Once this is complete, we can run the below to create an interactive scattertext output:

html = st.produce_scattertext_explorer(corpus,
category='Construction & Engineering',
category_name='Construction & Engineering',
not_category_name=ind1,
width_in_pixels=1600)
open("MS-Visualization.html", 'wb').write(html.encode('utf-8'))
HTML(html)

This produces the following output:

This plots the distribution of words by the two categories (in this case the Retail and Construction industries). Words at the top right are common across both categories, words at the bottom left are uncommon across both categories.

It is the words at the top left and bottom right which show the key differences between the two industries in their approach to combating Modern Slavery. Clicking on a word reveals where it has been used within the corpus. This is useful to find the context and the reasons why certain words and phrases occur within one industry and not another. The full output is available to download at the end of this article.

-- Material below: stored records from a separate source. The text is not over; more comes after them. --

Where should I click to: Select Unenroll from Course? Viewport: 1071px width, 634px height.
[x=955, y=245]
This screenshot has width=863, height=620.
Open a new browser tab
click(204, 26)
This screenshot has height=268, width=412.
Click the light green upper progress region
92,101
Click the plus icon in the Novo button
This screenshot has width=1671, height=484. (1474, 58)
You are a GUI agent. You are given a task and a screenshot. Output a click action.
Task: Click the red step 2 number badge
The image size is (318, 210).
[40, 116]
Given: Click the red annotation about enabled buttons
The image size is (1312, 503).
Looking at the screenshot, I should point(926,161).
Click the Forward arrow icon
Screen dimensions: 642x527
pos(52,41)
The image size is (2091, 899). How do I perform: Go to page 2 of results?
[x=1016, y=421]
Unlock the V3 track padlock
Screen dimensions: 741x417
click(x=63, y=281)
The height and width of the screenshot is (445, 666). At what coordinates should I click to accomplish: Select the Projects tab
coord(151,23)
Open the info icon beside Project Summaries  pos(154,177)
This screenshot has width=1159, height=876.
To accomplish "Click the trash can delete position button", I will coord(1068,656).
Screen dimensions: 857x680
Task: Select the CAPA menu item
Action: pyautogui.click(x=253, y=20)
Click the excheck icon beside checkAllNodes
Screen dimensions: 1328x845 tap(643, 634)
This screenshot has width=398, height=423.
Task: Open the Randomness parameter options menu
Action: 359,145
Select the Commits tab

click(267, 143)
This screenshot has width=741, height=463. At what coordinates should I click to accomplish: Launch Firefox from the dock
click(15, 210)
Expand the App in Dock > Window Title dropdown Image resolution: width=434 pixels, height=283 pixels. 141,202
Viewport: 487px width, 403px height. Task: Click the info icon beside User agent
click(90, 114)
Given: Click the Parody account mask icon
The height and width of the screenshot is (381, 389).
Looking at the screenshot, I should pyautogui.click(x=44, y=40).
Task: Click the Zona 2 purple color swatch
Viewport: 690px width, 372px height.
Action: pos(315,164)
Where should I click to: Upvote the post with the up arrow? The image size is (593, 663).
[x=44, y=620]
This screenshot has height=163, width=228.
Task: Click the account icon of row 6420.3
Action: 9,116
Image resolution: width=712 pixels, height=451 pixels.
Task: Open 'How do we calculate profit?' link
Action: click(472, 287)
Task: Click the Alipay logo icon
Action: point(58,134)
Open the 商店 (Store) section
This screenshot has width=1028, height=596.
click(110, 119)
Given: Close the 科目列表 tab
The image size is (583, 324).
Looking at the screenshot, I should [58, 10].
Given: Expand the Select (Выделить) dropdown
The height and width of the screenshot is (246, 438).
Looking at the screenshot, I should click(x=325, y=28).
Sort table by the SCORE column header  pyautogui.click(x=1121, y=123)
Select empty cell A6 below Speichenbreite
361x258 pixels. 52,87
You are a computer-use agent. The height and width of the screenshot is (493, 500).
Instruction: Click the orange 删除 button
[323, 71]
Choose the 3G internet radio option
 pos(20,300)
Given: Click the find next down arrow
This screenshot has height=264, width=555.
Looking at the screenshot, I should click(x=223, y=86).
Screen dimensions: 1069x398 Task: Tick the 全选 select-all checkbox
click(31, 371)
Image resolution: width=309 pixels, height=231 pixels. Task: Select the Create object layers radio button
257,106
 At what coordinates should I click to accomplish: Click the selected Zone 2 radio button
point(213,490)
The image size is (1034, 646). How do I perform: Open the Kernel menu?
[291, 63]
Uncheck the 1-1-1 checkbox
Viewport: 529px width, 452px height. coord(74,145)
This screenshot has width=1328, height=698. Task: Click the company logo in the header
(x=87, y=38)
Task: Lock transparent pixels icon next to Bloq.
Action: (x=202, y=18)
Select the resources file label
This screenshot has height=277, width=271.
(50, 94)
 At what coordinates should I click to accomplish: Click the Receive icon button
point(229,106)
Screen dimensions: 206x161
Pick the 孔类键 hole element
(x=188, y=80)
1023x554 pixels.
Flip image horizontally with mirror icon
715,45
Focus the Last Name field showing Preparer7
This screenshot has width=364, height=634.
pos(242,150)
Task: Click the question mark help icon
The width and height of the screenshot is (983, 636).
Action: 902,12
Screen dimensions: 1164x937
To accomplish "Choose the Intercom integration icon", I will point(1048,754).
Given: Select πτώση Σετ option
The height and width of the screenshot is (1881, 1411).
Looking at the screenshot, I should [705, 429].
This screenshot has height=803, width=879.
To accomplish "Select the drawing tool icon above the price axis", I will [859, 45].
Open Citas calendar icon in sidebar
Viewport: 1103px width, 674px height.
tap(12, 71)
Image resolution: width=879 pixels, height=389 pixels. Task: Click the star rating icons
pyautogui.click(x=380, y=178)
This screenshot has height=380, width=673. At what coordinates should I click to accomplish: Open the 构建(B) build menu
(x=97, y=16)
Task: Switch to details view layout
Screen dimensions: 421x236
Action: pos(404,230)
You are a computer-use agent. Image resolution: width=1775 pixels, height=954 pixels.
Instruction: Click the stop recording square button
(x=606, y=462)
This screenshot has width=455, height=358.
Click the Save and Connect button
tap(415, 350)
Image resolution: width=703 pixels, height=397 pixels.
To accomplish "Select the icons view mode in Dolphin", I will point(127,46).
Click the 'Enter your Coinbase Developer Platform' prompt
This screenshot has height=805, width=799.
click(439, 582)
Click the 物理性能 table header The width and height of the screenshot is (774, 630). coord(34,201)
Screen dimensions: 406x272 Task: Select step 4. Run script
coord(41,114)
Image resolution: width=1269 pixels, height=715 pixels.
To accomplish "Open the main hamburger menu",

After just a few minutes of analysis, it is easy to find significant differences in the way the two industries are approaching the issue of Modern Slavery (items in bold represent the words on the chart which have been analysed):

Construction

  • The construction industry already has regulation in place regarding quality management (ISO 9001) and environmental management systems (ISO 14001). Companies are leveraging processes put in place by these standards to help combat modern slavery risks.
  • The industry is aware that subcontractors pose a risk, little is currently being done with regards to implementing checks or controls on subcontractors.
  • It places greater emphasis on its internal workforce. Responsibility is placed with the HR department and line managers to put processes in place to reduce risk.

Retail

  • The retail industry is more externally facing in its approach; placing importance on audits performed with suppliers at high risk locations (with India, China and Turkey often been categorised as high risk countries).
  • In retail, more focus is placed on the supply chain and mapping beyond direct suppliers to understand what lies below the first tier of the supply network. It is clear that some companies have made more progress in this area than others.

Closing thoughts:

The value of being able to look across thousands of documents and instantly understand trends across industries is huge. It can be used to:

  • highlight best practice;
  • help to bring innovation from one industry to others, and;
  • identify where enough is not being done to prevent Modern Slavery.

Hopefully this article has been helpful in showing that some simple, but powerful NLP and visualisation techniques can unlock insights that are otherwise locked within unstructured data.